Figure 3. Effect of hydroxychavicol (HC) on the nuclear fragmentation of Candida parapsilosis ATCC 200954, measured by DAPI (4, 6–diamidino–2–phenylindole) staining.

Cells (≈4 × 10⁷ CFU/ml) of the mid–log growth phase in Penassay broth were incubated for 4 h at 35 °C with an agitation of 200 rpm in a dark incubator chamber in the presence of 0.5 and 16 times the MIC of HC as well as AmB and stained with DAPI at a final concentration of 1 μg/ml as described in the text of mechanism of action. Confocal microscopic images of treated and untreated yeast cells. The captured images are representative of a typical result of one of three independent determinations with two replicates; similar results were observed each time. The MIC of AmB and HC was 0.25 μg/ml and 62.5 μg/ml respectively at inoculums of approximately 2.5 × 10⁴ CFU/ml.
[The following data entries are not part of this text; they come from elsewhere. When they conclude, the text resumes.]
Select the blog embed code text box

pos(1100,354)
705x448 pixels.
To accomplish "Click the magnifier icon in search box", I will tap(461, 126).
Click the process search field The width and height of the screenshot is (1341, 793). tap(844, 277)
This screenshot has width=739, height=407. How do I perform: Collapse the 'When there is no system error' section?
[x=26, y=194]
Figure 4. Effect of hydroxychavicol (HC) on Candida parapsilosis ATCC 200954, measured by loss of 260 nm absorbing material.

The mid–log growth phase culture (≈4 × 10⁷ CFU/ml) in Penassay broth was exposed to HC at a concentration of 0.5 and 16 times the MIC for 4 h at 35 °C with an agitation of 200 rpm in a dark incubator chamber. Treatment with AmB at a concentration of 16 × MIC (4 μg/ml) followed by sonication was used as a positive drug control. The unexposed cell suspension was used as a negative control. The means ± standard deviations of two independent experiments with two replicates are represented and similar results were observed each time. ^*P < 0.05; ^**P < 0.001 (Student’s t–test) were considered to be statistically significant when compared with the untreated growth control. The MIC of AmB and HC was 0.25 μg/ml and 62.5 μg/ml respectively at inoculums of approximately 2.5 × 10⁴ CFU/ml.
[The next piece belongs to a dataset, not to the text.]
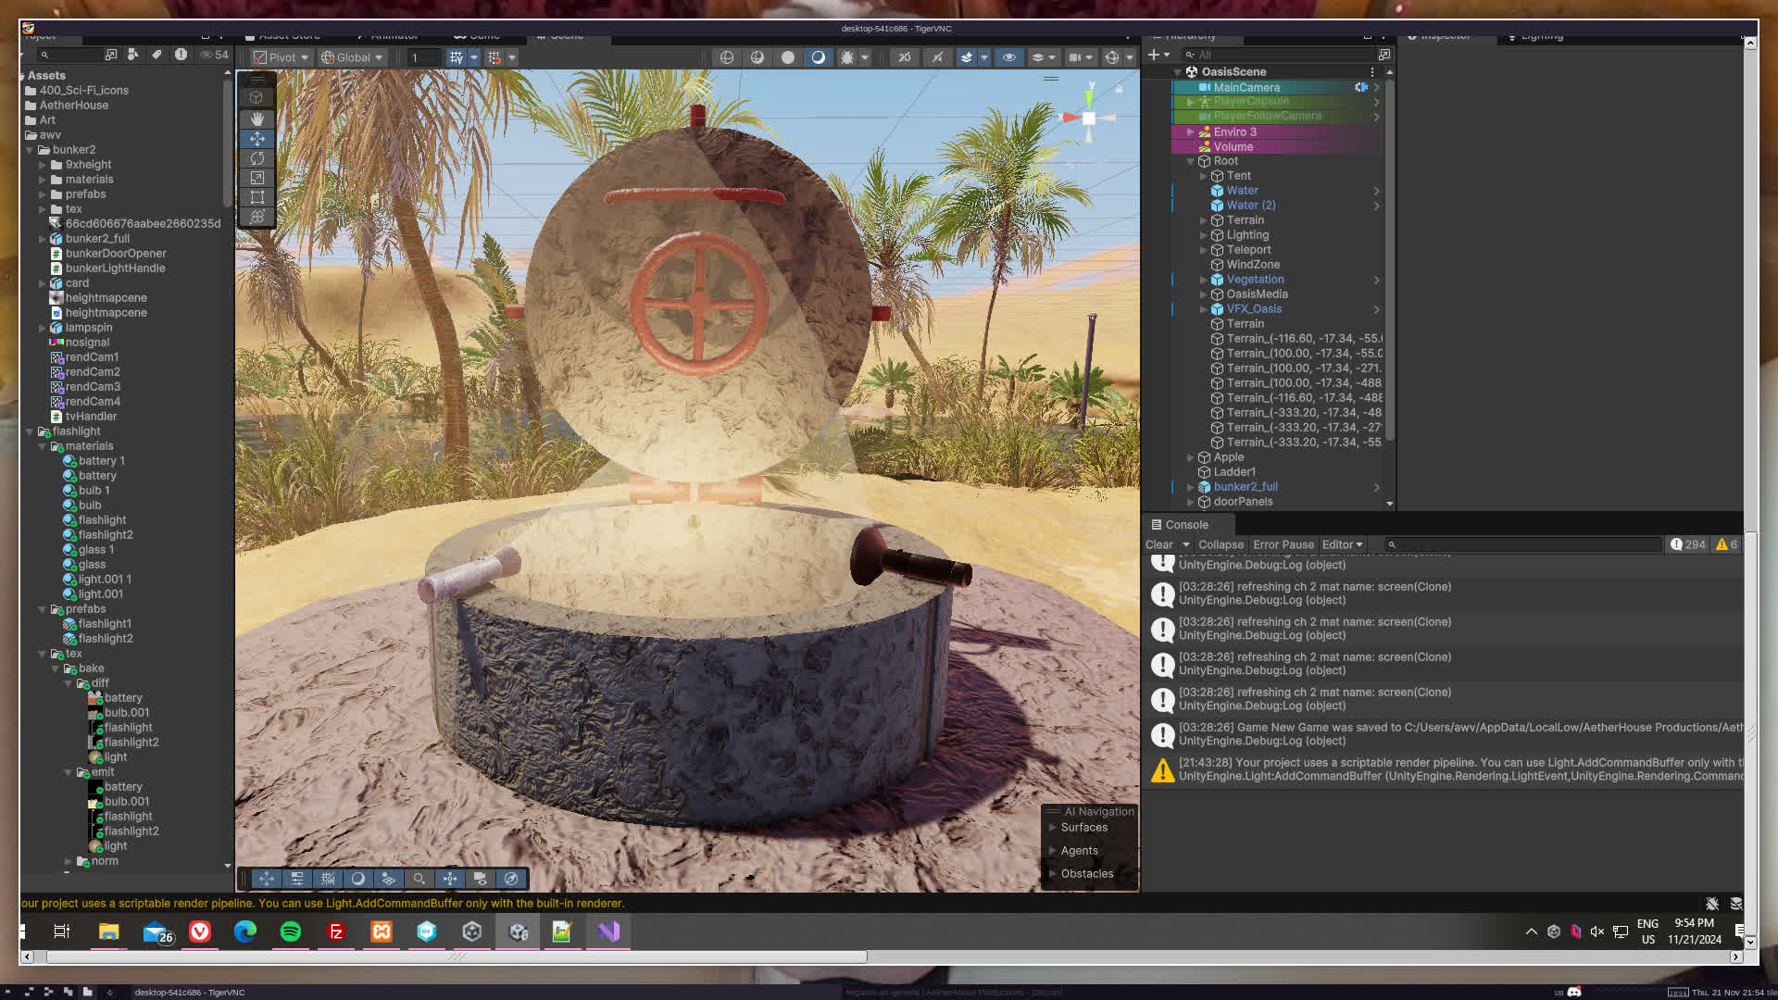
Task: Open the Global orientation dropdown
Action: point(351,57)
Figure 5. Effect of hydroxychavicol (HC) on the morphology and damage of cell wall of Candida parapsilosis ATCC 200954, measured by electron microscopy.
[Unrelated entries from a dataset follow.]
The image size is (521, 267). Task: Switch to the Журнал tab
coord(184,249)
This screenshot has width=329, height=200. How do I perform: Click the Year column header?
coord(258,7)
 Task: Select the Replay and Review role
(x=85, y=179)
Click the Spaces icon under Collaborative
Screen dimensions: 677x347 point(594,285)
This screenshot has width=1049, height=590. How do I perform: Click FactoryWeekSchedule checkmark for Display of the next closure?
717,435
Yeast of the mid–log growth phase culture was diluted in Penassay broth with the cell density of approximately 4 × 10⁷ CFU/ml and treated with sub– and supra–MICs of HC as well as AmB (0.5 × MIC and 16 × MIC, respectively) for 4 h at 35 °C with an agitation of 200 rpm in a dark incubator chamber. Scanning electron microscopy (SEM) micrographs and transmission electron microscopy (TEM) micrographs were showing yeast cell wall damage by HC and AmB treated cells at the both concentrations (0.5 × MIC and 16 × MIC). AmB served as the standard drug control, and the unexposed cell suspension was used as a negative control. All images shown were taken at magnifications of 20,000 × for SEM (2 μm) and 10,000 × (i, 100 nm) as well as 30,000 × (ii, 20 nm) for TEM. The selected images are chosen as the best representatives of the experiments. The MIC of AmB and HC was 0.25 μg/ml and 62.5 μg/ml respectively at inoculums of approximately 2.5 × 10⁴ CFU/ml.

Figure 6. Chemical structure of hydroxychavicol (1–allyl–3, 4–dihydroxybenzene) isolated from Piper betle L., (Piperaceae).